Whenever possible, use Word and PowerPoint templates designed in such a way to promote the use of recommended contrast ratios, alternative (alt) text for images, accessible fonts, headings, and logical reading order. In addition to the accessible templates offered by the School, Microsoft Office has several available accessible templates

Use Built-in Tools, Including Styles, to Maintain Structure and Formatting

Use tools that are built into your software (e.g., PowerPoint and Word) for formatting such as heading levels, bulleted and numbered lists, paragraph spacing, and alignment. 

Consider Color Contrast Ratios and Never Rely on Color Alone

When you use color in your documents, for instance, text written across a solid-colored slide background, be mindful of the contrast ratio (passing for level AA) of overlapping objects. And whether you are emphasizing text in a paragraph, working in a table cell, or editing a chart or other visual, do not use color alone to identify an object.

Provide Alternative Text for Images (and Other Nontext Elements)

For any image or other nontext element that is not purely decorative, provide appropriate alternative text that is succinct and conveys the purpose or meaning of the nontext element in context to the rest of the document, including using appropriate terminology for the intended audience.

Use Accessibility Checkers

Use the accessibility checkers that are built into your software (such as Microsoft Office’s tool and Adobe Acrobat Pro’s accessibility check tool) whenever they are available.

Provide Captions and Alternative Accessible Formats for Video and Audio

For both video and audio content, share alternative accessible formats of the media. This includes transcripts and accessible versions of any slide presentations. Video should include captioning or interactive (time-based) transcripts. For all synchronous and asynchronous video production, when possible, use self-recording tools with built-in captioning or interactive transcription, such as Panopto’s automatic speech recognition (ASR) or Zoom’s audio transcription for cloud recordings. If built-in transcription is not available, use Microsoft Stream for transcription or another third-party service. 
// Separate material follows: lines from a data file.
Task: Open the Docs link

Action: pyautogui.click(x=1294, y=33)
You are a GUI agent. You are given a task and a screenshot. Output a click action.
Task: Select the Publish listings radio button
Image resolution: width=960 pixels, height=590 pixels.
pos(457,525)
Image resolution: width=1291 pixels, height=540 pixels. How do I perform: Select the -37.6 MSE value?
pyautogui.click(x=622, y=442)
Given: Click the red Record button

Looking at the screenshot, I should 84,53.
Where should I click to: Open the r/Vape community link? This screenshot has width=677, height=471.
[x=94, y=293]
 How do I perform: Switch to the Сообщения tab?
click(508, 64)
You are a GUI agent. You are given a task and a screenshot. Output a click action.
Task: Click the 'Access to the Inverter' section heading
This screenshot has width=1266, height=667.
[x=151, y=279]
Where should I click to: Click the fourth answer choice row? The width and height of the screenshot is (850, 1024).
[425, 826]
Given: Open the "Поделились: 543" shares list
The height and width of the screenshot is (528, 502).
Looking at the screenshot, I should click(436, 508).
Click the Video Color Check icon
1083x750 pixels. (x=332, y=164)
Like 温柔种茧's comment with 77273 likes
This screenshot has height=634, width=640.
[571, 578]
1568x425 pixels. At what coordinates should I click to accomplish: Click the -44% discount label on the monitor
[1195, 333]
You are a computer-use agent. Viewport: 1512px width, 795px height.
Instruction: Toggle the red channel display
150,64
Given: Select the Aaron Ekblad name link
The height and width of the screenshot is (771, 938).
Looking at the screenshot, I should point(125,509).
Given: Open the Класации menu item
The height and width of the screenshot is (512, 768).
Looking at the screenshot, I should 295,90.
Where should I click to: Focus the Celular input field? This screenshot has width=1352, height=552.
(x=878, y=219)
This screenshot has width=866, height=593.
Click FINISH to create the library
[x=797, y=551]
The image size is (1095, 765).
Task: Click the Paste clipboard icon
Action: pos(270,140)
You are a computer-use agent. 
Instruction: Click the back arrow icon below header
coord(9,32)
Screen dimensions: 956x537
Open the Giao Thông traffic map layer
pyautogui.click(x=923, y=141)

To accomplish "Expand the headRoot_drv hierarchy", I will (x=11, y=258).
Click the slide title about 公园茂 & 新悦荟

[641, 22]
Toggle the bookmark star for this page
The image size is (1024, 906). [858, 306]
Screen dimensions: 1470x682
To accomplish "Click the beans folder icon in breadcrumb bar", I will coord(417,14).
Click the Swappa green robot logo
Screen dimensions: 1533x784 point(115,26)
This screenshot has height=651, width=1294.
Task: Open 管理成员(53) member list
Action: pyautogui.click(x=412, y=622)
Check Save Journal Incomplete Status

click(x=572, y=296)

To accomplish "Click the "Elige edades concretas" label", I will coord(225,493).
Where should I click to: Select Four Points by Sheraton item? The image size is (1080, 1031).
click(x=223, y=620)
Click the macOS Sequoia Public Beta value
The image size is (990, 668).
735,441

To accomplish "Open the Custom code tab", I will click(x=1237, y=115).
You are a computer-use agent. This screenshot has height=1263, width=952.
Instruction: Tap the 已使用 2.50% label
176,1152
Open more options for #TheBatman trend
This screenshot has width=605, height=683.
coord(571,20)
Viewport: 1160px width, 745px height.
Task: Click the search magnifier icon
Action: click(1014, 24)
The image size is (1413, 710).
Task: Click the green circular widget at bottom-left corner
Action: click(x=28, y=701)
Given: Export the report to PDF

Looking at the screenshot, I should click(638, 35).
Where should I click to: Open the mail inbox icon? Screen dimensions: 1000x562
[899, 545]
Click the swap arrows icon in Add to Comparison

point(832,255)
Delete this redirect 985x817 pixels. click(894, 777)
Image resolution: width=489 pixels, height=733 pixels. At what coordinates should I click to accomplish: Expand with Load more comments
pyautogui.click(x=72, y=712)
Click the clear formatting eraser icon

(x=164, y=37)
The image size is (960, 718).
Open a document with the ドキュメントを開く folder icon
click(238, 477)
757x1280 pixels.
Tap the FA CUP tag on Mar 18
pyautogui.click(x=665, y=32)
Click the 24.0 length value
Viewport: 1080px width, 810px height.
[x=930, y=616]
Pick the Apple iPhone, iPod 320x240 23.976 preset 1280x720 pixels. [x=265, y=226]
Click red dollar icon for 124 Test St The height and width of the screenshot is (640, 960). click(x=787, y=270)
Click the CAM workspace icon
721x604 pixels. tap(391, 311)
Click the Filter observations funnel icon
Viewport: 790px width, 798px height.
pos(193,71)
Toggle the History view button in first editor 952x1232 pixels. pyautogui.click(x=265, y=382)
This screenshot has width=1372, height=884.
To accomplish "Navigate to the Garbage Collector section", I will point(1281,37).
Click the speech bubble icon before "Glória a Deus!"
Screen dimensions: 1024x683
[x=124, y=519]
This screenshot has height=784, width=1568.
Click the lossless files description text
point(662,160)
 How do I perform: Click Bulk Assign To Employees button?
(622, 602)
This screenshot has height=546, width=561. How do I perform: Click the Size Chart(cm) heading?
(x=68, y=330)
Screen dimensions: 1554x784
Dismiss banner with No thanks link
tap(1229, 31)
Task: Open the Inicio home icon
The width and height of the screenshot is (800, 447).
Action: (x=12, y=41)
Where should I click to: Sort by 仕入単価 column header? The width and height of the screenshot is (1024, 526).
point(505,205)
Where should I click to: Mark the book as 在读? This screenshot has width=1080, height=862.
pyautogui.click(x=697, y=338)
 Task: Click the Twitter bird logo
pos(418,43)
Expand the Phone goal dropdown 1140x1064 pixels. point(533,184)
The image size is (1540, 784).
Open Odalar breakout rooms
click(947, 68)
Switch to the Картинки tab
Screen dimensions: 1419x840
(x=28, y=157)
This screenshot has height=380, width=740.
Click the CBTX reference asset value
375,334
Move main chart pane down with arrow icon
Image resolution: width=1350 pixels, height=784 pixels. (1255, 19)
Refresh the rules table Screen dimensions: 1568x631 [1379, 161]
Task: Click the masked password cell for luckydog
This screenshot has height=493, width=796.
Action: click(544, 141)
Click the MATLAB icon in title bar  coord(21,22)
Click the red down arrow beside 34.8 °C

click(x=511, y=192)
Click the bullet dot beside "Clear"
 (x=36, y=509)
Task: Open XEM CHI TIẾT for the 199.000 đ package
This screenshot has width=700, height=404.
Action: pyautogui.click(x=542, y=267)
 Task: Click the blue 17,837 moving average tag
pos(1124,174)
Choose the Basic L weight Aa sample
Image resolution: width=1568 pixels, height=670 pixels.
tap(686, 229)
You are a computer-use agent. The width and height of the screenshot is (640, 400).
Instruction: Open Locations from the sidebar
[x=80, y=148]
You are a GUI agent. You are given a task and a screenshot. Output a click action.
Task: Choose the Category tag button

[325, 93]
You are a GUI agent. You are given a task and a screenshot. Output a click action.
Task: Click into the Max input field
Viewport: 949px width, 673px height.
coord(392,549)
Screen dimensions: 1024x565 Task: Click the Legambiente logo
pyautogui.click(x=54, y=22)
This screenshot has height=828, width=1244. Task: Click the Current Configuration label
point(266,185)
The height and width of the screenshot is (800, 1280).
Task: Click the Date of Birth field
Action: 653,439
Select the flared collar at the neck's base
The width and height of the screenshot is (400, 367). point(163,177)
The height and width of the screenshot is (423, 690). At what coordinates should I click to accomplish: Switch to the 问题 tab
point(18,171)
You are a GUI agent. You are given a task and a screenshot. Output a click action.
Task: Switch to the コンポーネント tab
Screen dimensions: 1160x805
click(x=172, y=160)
Note that while the quality of automatic transcription and captioning services is constantly improving, their outputs will not meet the required accommodation for an individual with a documented disability. Discuss meeting this accommodation with Student Disability Services.

Become Familiar with University Resources

Look for upcoming training and take a few minutes to review the Office of Institutional Equity’s Electronic and Information Technology Accessibility site.

Checklist

Accessibility Checklist for Johns Hopkins Faculty

Keep the following in mind when creating accessible instructional content.

Accessibility Item
Consider...
How to Achieve?
Templates

Use accessible templates, adhering to placeholders and maintaining reading order.

Built-in Tools

Use built-in tools for styles (Heading 1, Heading 2, etc.) and layout (bullets, numbering, etc.).

Alt Text

Provide alt text (succinct, alternative descriptions) for images and complex nontext elements.

Color

Avoid using color as the only means of distinguishing information.

Contrast Ratio

Be mindful of color contrast ratios of text against a background and when objects overlap.

Hyperlinks

Make hyperlinks meaningful by linking only text that indicates the linked resource or destination. Use full URLs (Universal Resource Locators) only when that is the meaningful text.

Tables

Use tables only for organizing data (and never for layout). Make sure that tables have header rows and visible borders.

PDFs

Use only accessible, tagged PDFs and never scanned documents. Accessible PDFs are usually created using Adobe Acrobat Pro with an accessible text, spreadsheet, or presentation file.

Checkers

Use built-in accessibility checkers.

Alternate Formats

Provide alternate forms of the content (for video and audio files), including transcripts and captioning.